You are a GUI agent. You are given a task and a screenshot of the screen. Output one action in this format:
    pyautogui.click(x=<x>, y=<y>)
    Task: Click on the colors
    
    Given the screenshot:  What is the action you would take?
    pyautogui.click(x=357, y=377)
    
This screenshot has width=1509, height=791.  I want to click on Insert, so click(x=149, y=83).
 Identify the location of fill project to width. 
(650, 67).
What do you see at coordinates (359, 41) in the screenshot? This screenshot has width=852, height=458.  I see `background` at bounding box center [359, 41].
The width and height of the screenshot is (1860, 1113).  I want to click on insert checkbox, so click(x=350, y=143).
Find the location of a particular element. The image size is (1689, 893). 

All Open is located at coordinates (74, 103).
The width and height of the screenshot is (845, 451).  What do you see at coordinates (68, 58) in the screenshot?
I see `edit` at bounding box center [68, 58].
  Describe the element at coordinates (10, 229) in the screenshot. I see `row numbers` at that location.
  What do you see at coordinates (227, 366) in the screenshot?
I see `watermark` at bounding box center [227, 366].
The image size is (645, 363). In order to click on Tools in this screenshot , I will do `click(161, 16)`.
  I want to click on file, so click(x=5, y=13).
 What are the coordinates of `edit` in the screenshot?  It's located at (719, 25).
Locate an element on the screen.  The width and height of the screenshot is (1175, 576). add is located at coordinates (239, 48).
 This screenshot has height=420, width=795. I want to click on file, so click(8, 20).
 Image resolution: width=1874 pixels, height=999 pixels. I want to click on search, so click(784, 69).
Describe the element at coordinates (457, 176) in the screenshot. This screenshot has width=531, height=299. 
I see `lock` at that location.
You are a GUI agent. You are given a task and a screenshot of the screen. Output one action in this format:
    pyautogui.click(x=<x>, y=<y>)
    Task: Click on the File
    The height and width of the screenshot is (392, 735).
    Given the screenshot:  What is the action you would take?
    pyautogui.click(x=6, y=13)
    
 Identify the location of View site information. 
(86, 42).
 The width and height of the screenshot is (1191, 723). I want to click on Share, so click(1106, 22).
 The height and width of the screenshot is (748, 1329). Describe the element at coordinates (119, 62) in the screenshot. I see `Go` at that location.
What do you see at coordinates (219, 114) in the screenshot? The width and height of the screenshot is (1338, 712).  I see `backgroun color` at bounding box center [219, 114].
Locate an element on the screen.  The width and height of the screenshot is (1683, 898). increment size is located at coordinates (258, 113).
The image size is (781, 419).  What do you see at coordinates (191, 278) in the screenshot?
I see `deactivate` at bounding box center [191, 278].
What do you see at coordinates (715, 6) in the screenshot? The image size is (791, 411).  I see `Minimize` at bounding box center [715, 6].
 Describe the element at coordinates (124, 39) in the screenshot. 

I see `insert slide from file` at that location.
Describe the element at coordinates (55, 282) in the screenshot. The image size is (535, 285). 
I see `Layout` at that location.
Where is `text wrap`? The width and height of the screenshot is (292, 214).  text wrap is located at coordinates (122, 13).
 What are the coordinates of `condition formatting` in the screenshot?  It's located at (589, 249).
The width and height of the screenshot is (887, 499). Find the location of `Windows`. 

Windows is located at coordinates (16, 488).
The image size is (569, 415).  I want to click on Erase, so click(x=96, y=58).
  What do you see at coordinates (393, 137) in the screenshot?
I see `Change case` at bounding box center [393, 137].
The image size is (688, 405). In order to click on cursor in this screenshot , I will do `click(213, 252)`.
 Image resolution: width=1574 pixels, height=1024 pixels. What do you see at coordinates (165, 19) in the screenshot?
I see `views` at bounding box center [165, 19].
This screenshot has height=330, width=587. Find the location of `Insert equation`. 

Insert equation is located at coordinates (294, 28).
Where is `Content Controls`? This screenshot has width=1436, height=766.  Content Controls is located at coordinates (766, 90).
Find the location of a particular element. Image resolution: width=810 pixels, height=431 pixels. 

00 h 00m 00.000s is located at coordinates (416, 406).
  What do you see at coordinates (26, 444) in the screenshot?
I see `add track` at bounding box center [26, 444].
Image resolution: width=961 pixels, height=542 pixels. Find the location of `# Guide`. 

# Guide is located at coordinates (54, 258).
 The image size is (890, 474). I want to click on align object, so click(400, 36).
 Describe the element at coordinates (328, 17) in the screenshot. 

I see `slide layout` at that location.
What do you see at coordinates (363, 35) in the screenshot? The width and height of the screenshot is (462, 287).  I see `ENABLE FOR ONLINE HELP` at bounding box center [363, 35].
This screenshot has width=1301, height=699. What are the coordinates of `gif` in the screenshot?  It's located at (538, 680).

──────────────────────────────

▶ [What you need to do]: Reproduce all of the records above, substituting "desktop assistant" for every "GUI agent" and leaving everything else unchanged.

▶ [Solution for this task]:
You are a desktop assistant. You are given a task and a screenshot of the screen. Output one action in this format:
    pyautogui.click(x=<x>, y=<y>)
    Task: Click on the colors
    
    Given the screenshot:  What is the action you would take?
    pyautogui.click(x=357, y=377)
    
This screenshot has width=1509, height=791.  I want to click on Insert, so click(x=149, y=83).
 Identify the location of fill project to width. 
(650, 67).
What do you see at coordinates (359, 41) in the screenshot? This screenshot has width=852, height=458.  I see `background` at bounding box center [359, 41].
The width and height of the screenshot is (1860, 1113).  I want to click on insert checkbox, so click(x=350, y=143).
Find the location of a particular element. The image size is (1689, 893). 

All Open is located at coordinates (74, 103).
The width and height of the screenshot is (845, 451).  What do you see at coordinates (68, 58) in the screenshot?
I see `edit` at bounding box center [68, 58].
  Describe the element at coordinates (10, 229) in the screenshot. I see `row numbers` at that location.
  What do you see at coordinates (227, 366) in the screenshot?
I see `watermark` at bounding box center [227, 366].
The image size is (645, 363). In order to click on Tools in this screenshot , I will do `click(161, 16)`.
  I want to click on file, so click(x=5, y=13).
 What are the coordinates of `edit` in the screenshot?  It's located at (719, 25).
Locate an element on the screen.  The width and height of the screenshot is (1175, 576). add is located at coordinates (239, 48).
 This screenshot has height=420, width=795. I want to click on file, so click(8, 20).
 Image resolution: width=1874 pixels, height=999 pixels. I want to click on search, so click(784, 69).
Describe the element at coordinates (457, 176) in the screenshot. This screenshot has width=531, height=299. 
I see `lock` at that location.
You are a desktop assistant. You are given a task and a screenshot of the screen. Output one action in this format:
    pyautogui.click(x=<x>, y=<y>)
    Task: Click on the File
    The height and width of the screenshot is (392, 735).
    Given the screenshot:  What is the action you would take?
    pyautogui.click(x=6, y=13)
    
 Identify the location of View site information. 
(86, 42).
 The width and height of the screenshot is (1191, 723). I want to click on Share, so click(1106, 22).
 The height and width of the screenshot is (748, 1329). Describe the element at coordinates (119, 62) in the screenshot. I see `Go` at that location.
What do you see at coordinates (219, 114) in the screenshot? The width and height of the screenshot is (1338, 712).  I see `backgroun color` at bounding box center [219, 114].
Locate an element on the screen.  The width and height of the screenshot is (1683, 898). increment size is located at coordinates (258, 113).
The image size is (781, 419).  What do you see at coordinates (191, 278) in the screenshot?
I see `deactivate` at bounding box center [191, 278].
What do you see at coordinates (715, 6) in the screenshot? The image size is (791, 411).  I see `Minimize` at bounding box center [715, 6].
 Describe the element at coordinates (124, 39) in the screenshot. 

I see `insert slide from file` at that location.
Describe the element at coordinates (55, 282) in the screenshot. The image size is (535, 285). 
I see `Layout` at that location.
Where is `text wrap`? The width and height of the screenshot is (292, 214).  text wrap is located at coordinates (122, 13).
 What are the coordinates of `condition formatting` in the screenshot?  It's located at (589, 249).
The width and height of the screenshot is (887, 499). Find the location of `Windows`. 

Windows is located at coordinates (16, 488).
The image size is (569, 415).  I want to click on Erase, so click(x=96, y=58).
  What do you see at coordinates (393, 137) in the screenshot?
I see `Change case` at bounding box center [393, 137].
The image size is (688, 405). In order to click on cursor in this screenshot , I will do `click(213, 252)`.
 Image resolution: width=1574 pixels, height=1024 pixels. What do you see at coordinates (165, 19) in the screenshot?
I see `views` at bounding box center [165, 19].
This screenshot has height=330, width=587. Find the location of `Insert equation`. 

Insert equation is located at coordinates (294, 28).
Where is `Content Controls`? This screenshot has width=1436, height=766.  Content Controls is located at coordinates (766, 90).
Find the location of a particular element. Image resolution: width=810 pixels, height=431 pixels. 

00 h 00m 00.000s is located at coordinates (416, 406).
  What do you see at coordinates (26, 444) in the screenshot?
I see `add track` at bounding box center [26, 444].
Image resolution: width=961 pixels, height=542 pixels. Find the location of `# Guide`. 

# Guide is located at coordinates (54, 258).
 The image size is (890, 474). I want to click on align object, so click(400, 36).
 Describe the element at coordinates (328, 17) in the screenshot. 

I see `slide layout` at that location.
What do you see at coordinates (363, 35) in the screenshot? The width and height of the screenshot is (462, 287).  I see `ENABLE FOR ONLINE HELP` at bounding box center [363, 35].
This screenshot has width=1301, height=699. What are the coordinates of `gif` in the screenshot?  It's located at (538, 680).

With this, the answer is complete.